The backbend... it is a BC thing. The ancient world is littered with images... as religious practice, as health and wellbeing practice, as acrobatic entertainment, as part of mindbodyspirit culture. Today it is an essential element of Thai massage, the martial arts, dance, gymnastics, acrobatics, yoga and Pilates. Both East and West have cultivated it. The human body can have an amazing facility for it creating the exquisite shapes of body and religious culture and performance art from around the world. The backbend is also one of the first developmental movements a baby will make as the spine changes in preparation for a lumbar curve and walking. The baby backbend is exquisite with thoracic spine movement undamaged by imperfect posture, heavy bags and stressful encounters.
For us here and now... how do we get going and re-instate a healthy backbend into our lives? As a Pilates teacher, I'll inevitably understand the starting point to be posture. Correcting the shoulder girdle is key to preparing for backbends. Poor alignment in this area creates weak triceps, tight pectorals, a forward head, weak muscles of scapular stability, stiffness in the thoracic curve of the spine with its concurrent reaction in the lumbar curve and consequences for muscle tone of abs, buttocks, ham-strings, hip flexors and para-vertebrals.
Exercises will be needed to re-set the shoulder blades, loosen, mobilize and lengthen the thoracic curve, condition and strengthen the buttocks, ham-strings, para-vertebrals and deep abs and condition, release tension and bring flexibility to hip flexors and pectorals to release the lumbar curve from compression. Muscles tight with excessive use due to poor posture and muscles flacid with under use all need to be re-conditioned and only then can joints move freely to create a backbend.
In our classes, Pilates Body Awareness, we use chest stretch material both active and passive, breathing techniques, twists to loosen the spine generally, scapular retraction stretches, the prone section for core and buttock strength, quad and hip flexor stretches, the cat stretch, constant postural awareness of shoulder-girdle and head alignment, exercises to stimulate energy levels and metabolism and shoulder-bridges both straight line and chest lift.
In a supposed class with inappropriately hard backbend material, the mislead but enthusiastic student still wishes to join in, the brain fires up to achieve ....but the body will not and cannot co-operate due to stiffness and weakness.
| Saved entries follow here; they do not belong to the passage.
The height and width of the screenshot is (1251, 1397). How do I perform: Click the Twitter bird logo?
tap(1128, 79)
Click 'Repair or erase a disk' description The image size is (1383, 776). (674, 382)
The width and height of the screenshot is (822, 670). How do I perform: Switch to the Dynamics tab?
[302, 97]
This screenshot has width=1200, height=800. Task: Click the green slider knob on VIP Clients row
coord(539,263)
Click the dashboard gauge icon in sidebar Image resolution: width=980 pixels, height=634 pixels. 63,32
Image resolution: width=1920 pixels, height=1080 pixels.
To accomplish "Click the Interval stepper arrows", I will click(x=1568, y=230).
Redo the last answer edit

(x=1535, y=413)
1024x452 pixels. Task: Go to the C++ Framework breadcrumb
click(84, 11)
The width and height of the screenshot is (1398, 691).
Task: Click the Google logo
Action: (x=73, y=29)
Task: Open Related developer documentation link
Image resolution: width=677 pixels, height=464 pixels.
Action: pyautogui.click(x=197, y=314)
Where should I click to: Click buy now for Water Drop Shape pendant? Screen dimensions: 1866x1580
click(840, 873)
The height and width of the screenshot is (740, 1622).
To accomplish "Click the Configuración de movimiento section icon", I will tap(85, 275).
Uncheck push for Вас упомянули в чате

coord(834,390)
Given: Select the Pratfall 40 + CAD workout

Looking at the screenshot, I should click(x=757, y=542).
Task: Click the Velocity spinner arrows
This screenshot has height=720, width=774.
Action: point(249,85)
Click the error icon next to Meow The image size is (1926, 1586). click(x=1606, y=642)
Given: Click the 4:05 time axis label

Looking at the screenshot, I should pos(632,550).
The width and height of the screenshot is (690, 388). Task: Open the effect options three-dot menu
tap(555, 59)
The student experiences fatigue and possibly pain as the lumbar curve of the spine becomes dangerously compressed. Backbends should be hard work and can act as mood enhancers but only when the body is ready. Without these postural preparations, students become confused, despondent, demoralized, sore... and possible injured.
The Pilates technique is scientific in its approach to muscle imbalance and faulty technique... de-constructing, analyzing and re-constructing. It might take a while as the body does not re-condition over night but the work is thorough, progressive and encouraging. Little by little students enter the realm of full backbends with resources of strength and mobility all present and correct for the job at hand. For me this a better and more rewarding way to teach essential training. It might take longer but injuries will be avoided and a good outcome likely... intelligent step by step conditioning... the Pilates way.